I was browsing my datastore just now, and a found a folder called SureBackup.
None of my other veeam server datastores has this.
The folder is filled with lots of ID's.
No backups are currently running.
What created this folder and subfolders?
Can it be stopped?
Can I delete all the folders?
Espen, obviously these folders are created by SureBackup jobs and used to cache some data. We can observe the same situation in one of our labs and are trying to reveal the reasons why the folder is not deleted after job completion. I will keep this thread updated on the results.
You can safely remove these folders from your datastore.
These temporary folders are used to reconfigure VM vmx files during SureBackup job. They are not deleted due to some reason (this will be addressed in one of the future releases) but this does not affect SureBackup operation in any way.
even though we use the latest version of Veeam 6 (6.1.0.205), we have this problem too. is there anything known about a solutions
(we've thousands of this folders)
I have a similar \SureBackup folder and a handful of GUID-named folders underneath. I'm running VBR 6.5 already. I don't have any currently scheduled SureBackup jobs, so I expect that these were left over from some previous testing. I intend to remove the GUID-named folders. But I have a question about the top-level \SureBackup folder.
Just curious whether \SureBackup can be removed as well? Or would that 'break' my virtual lab configuration? The reason I want to delete it is that I'm moving all VMs of that datastore, reformatting it with VMFS5 (v5.58) and then moving my VMs back on to it. Can I just delete that top-level folder? Or should I manually re-created it after creating the datastore? Or might I have to do something with my virtual lab configuration?

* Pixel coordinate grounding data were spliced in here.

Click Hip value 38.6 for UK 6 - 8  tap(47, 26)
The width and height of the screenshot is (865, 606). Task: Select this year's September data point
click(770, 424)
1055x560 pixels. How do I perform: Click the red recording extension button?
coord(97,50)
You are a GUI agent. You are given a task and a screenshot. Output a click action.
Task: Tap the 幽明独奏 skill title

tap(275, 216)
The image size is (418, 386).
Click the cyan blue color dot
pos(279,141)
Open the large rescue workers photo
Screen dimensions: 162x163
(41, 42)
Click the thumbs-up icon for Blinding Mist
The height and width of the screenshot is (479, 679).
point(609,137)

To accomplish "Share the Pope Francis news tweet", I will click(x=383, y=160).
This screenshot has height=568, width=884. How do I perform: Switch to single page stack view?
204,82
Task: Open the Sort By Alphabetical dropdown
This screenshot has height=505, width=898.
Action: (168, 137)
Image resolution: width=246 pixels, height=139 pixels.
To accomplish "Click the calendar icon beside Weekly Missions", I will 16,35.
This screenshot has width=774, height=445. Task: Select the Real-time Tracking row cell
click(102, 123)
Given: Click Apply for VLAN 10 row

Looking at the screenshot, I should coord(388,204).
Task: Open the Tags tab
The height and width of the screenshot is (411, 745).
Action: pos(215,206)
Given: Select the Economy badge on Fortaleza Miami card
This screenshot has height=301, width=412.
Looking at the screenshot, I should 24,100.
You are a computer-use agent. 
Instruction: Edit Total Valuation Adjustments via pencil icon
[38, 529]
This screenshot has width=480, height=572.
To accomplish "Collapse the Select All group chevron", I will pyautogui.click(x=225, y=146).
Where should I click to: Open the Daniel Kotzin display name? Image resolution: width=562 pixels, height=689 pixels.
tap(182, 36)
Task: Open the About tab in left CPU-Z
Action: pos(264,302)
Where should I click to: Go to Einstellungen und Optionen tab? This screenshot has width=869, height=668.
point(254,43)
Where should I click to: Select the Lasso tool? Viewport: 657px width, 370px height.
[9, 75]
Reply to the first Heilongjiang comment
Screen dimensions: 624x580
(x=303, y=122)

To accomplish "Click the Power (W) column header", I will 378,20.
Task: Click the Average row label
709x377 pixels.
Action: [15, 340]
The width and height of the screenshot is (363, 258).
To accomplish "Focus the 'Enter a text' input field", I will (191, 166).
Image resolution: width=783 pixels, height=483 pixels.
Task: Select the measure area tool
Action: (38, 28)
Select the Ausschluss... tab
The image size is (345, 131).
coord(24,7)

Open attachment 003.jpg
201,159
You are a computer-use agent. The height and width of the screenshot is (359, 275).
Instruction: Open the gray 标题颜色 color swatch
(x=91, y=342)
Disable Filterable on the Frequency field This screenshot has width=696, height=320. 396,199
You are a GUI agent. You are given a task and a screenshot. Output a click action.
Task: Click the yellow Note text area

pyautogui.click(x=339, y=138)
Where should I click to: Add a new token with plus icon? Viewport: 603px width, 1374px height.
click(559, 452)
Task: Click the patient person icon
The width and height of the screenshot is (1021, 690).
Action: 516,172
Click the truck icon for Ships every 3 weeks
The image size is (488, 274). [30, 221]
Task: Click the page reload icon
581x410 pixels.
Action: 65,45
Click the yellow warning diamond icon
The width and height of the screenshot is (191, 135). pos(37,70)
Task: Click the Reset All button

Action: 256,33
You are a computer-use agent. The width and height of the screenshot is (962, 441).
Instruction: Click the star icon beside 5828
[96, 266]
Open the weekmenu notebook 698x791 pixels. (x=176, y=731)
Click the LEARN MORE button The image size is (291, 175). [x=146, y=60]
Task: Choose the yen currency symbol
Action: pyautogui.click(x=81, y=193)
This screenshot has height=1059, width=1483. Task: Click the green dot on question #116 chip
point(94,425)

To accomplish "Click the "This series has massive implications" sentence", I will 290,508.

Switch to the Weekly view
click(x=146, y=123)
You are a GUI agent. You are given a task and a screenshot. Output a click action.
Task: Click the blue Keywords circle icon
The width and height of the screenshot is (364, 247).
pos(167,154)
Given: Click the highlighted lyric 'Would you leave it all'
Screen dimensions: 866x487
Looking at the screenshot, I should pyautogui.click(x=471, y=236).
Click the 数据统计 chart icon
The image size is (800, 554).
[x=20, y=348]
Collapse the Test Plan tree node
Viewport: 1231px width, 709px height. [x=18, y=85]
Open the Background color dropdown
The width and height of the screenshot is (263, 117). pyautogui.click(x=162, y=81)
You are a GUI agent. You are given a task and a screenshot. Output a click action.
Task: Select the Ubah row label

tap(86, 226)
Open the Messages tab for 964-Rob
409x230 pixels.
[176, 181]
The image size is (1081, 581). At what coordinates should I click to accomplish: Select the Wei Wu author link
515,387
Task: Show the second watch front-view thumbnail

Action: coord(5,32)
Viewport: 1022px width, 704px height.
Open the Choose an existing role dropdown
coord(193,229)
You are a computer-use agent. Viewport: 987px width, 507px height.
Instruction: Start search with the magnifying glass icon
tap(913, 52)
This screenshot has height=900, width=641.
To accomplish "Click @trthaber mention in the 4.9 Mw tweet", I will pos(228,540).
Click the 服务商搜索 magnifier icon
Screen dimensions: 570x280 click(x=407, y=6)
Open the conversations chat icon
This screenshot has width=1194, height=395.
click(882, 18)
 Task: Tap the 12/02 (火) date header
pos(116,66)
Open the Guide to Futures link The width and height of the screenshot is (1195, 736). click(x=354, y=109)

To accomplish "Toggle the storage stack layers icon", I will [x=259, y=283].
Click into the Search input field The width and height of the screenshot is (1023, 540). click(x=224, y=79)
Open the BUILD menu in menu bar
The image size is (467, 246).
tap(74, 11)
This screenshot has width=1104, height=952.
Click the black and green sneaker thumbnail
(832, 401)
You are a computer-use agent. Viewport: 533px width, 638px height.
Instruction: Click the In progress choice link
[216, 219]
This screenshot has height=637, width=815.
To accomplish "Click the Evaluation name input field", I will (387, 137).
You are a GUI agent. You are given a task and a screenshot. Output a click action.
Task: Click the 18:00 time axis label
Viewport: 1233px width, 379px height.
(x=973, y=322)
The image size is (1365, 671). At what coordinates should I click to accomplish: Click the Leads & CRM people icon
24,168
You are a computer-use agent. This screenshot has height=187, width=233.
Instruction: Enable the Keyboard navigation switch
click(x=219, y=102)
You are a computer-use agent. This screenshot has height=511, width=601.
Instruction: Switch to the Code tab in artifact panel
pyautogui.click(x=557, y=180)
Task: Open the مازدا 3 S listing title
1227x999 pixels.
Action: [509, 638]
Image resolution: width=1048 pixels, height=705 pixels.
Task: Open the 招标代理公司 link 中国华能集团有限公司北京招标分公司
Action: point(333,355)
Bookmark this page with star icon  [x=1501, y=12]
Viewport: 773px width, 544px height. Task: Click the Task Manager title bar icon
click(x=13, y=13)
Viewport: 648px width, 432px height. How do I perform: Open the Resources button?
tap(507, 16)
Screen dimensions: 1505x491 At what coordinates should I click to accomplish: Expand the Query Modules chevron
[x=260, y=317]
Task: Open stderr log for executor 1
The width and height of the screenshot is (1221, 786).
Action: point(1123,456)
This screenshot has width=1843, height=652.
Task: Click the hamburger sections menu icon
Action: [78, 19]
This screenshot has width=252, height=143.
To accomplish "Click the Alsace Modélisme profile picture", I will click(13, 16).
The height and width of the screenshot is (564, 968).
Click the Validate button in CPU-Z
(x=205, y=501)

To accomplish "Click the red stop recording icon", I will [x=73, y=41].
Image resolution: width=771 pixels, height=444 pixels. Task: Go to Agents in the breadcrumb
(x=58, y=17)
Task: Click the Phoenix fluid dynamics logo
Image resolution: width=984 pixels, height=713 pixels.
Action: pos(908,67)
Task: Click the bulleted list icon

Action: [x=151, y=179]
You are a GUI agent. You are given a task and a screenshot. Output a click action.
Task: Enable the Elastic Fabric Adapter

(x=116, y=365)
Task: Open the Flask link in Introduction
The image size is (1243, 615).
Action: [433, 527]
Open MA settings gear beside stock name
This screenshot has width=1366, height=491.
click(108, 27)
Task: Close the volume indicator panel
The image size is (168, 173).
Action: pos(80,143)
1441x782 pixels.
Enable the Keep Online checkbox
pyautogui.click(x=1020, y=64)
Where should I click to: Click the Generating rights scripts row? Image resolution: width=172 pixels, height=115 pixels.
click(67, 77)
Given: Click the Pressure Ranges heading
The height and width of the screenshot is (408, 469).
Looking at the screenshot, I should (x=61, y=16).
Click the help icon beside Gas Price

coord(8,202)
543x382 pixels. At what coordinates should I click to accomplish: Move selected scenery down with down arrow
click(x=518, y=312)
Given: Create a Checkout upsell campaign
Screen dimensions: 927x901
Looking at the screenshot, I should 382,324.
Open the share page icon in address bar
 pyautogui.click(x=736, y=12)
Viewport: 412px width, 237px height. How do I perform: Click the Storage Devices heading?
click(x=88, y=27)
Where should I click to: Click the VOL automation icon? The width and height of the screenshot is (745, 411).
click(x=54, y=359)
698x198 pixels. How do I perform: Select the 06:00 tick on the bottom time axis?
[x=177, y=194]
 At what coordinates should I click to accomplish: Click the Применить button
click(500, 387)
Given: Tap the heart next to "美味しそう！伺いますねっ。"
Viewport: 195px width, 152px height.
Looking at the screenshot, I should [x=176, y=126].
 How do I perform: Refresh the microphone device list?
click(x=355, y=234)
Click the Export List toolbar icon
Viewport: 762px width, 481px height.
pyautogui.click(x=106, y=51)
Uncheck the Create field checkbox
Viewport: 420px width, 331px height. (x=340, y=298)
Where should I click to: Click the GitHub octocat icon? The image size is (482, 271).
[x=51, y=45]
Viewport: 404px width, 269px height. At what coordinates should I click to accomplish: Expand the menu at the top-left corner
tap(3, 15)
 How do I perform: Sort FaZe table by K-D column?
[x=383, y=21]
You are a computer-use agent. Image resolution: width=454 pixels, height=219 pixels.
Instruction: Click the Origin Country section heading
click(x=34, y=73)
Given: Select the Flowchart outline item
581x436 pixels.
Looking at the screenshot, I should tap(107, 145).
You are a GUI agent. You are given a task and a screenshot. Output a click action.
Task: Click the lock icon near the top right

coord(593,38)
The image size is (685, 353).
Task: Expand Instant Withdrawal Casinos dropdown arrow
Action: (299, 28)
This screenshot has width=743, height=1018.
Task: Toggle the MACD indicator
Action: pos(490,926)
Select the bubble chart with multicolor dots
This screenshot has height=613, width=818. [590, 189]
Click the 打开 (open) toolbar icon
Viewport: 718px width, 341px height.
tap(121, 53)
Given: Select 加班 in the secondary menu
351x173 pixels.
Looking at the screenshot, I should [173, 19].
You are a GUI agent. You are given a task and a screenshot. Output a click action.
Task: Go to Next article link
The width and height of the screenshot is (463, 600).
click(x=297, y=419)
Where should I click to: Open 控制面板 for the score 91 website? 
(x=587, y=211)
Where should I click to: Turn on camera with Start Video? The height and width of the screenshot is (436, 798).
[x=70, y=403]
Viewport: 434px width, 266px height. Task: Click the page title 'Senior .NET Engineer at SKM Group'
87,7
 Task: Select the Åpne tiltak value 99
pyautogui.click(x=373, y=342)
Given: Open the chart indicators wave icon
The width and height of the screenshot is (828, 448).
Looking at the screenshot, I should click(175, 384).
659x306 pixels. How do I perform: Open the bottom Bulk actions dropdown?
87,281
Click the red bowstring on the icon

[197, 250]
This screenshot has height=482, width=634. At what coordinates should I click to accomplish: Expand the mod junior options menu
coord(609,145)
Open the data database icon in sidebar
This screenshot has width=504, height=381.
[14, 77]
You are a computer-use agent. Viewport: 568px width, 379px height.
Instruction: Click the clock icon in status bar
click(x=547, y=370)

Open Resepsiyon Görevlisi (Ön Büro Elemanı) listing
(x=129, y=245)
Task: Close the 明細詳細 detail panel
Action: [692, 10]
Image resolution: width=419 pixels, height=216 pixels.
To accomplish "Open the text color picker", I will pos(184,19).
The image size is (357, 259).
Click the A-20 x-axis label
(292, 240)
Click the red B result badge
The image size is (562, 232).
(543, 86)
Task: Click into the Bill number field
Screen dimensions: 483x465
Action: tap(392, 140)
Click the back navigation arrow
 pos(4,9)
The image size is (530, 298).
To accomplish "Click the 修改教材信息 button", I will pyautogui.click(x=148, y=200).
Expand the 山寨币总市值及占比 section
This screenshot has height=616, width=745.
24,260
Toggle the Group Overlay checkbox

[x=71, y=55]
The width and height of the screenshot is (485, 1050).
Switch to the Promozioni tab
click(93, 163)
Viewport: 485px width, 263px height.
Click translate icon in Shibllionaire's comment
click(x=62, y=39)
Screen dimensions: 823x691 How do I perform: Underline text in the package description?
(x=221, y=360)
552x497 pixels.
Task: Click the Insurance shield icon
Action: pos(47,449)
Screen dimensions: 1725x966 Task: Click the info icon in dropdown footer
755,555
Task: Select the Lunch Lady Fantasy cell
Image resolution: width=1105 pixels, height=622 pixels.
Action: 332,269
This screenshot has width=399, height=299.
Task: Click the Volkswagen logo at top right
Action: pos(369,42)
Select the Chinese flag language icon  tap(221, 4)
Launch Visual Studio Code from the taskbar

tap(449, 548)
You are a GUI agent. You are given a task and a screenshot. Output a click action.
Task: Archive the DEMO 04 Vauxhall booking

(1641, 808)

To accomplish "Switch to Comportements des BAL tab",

I've been able to answer my own question. After several hours of mucking about, I've discovered that the easiest solution was to simply delete my virtual lab, re-make my datastore, then create the virtual lab again. I did experiment with doing a storage migration of the virtual lab, however even after manually editing settings (for CDROM and Floppy devices) I still had some issues with it. I ended up manually deleting the folder with all the GUID-like sub-folders. After recreating the virtual lab and running a test, I was able to confirm that each test created a GUID-like sub-folder and then deleted it automatically on completion of the test.